Your objective: Reproduce the listing below word for word, starting at the line that contains "Task: Open lab1-juniper" and continuing through the end of the listing.

Start of Data shown

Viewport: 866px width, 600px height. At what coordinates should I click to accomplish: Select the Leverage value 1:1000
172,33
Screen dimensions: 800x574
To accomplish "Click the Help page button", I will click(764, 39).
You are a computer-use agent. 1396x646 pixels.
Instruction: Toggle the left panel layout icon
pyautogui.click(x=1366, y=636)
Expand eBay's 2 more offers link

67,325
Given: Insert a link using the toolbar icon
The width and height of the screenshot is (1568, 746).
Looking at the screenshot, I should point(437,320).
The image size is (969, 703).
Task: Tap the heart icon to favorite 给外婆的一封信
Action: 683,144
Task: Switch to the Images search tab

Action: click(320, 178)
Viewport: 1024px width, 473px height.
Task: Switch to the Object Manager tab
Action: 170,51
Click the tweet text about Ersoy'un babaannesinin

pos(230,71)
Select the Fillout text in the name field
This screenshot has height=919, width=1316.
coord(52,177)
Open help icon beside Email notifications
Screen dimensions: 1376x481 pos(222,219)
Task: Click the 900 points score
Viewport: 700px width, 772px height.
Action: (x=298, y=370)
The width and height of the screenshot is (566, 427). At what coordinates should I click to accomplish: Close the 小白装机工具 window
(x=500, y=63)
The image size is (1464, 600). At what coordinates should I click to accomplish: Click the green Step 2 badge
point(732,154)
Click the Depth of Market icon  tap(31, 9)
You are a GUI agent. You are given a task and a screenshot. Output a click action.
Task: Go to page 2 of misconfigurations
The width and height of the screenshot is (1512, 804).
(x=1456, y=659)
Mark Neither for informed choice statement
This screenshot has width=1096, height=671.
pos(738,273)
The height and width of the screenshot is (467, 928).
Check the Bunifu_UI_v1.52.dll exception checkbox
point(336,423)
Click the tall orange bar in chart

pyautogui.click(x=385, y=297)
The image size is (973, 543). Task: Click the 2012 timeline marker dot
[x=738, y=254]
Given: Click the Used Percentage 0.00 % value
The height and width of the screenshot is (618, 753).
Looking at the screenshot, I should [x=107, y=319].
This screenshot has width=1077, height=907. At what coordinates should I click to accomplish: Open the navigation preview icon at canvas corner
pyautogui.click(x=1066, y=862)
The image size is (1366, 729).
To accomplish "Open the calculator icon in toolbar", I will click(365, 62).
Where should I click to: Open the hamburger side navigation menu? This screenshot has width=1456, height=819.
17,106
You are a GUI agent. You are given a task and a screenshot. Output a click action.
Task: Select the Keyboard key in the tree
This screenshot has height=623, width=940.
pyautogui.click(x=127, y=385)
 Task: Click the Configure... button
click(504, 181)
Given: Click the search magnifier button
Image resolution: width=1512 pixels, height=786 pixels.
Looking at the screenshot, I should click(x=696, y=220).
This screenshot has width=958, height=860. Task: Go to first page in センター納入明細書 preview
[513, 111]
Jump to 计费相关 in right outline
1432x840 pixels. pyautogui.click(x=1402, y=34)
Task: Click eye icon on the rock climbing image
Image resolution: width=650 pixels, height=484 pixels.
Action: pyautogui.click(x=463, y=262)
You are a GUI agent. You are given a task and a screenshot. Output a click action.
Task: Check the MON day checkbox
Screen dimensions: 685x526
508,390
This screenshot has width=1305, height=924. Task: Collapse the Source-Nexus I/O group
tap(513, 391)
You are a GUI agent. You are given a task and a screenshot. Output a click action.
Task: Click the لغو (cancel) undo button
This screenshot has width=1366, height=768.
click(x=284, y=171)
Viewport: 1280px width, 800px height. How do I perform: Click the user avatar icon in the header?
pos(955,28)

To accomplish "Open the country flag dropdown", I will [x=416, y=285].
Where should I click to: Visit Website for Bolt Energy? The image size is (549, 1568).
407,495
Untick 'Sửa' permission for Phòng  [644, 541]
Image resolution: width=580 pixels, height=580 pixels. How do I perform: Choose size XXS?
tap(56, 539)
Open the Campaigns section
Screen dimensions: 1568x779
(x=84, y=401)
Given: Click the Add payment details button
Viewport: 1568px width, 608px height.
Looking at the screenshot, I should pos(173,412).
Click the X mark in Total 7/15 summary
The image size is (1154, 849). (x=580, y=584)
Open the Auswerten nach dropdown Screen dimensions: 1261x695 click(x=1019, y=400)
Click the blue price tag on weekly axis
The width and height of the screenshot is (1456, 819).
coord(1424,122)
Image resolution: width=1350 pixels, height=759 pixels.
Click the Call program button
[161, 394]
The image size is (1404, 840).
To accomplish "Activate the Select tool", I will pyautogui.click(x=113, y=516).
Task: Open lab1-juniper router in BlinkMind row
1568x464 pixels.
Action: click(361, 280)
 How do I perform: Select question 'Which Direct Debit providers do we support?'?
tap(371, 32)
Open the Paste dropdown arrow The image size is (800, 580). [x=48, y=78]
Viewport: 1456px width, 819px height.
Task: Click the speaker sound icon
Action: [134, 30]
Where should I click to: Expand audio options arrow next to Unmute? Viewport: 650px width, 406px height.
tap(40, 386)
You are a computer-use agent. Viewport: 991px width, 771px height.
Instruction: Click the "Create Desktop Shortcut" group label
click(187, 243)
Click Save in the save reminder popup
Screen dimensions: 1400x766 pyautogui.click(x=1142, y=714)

End of Data shown

Full output:
Task: Open lab1-juniper router in BlinkMind row
1568x464 pixels.
Action: click(361, 280)
 How do I perform: Select question 'Which Direct Debit providers do we support?'?
tap(371, 32)
Open the Paste dropdown arrow The image size is (800, 580). [x=48, y=78]
Viewport: 1456px width, 819px height.
Task: Click the speaker sound icon
Action: [134, 30]
Where should I click to: Expand audio options arrow next to Unmute? Viewport: 650px width, 406px height.
tap(40, 386)
You are a computer-use agent. Viewport: 991px width, 771px height.
Instruction: Click the "Create Desktop Shortcut" group label
click(187, 243)
Click Save in the save reminder popup
Screen dimensions: 1400x766 pyautogui.click(x=1142, y=714)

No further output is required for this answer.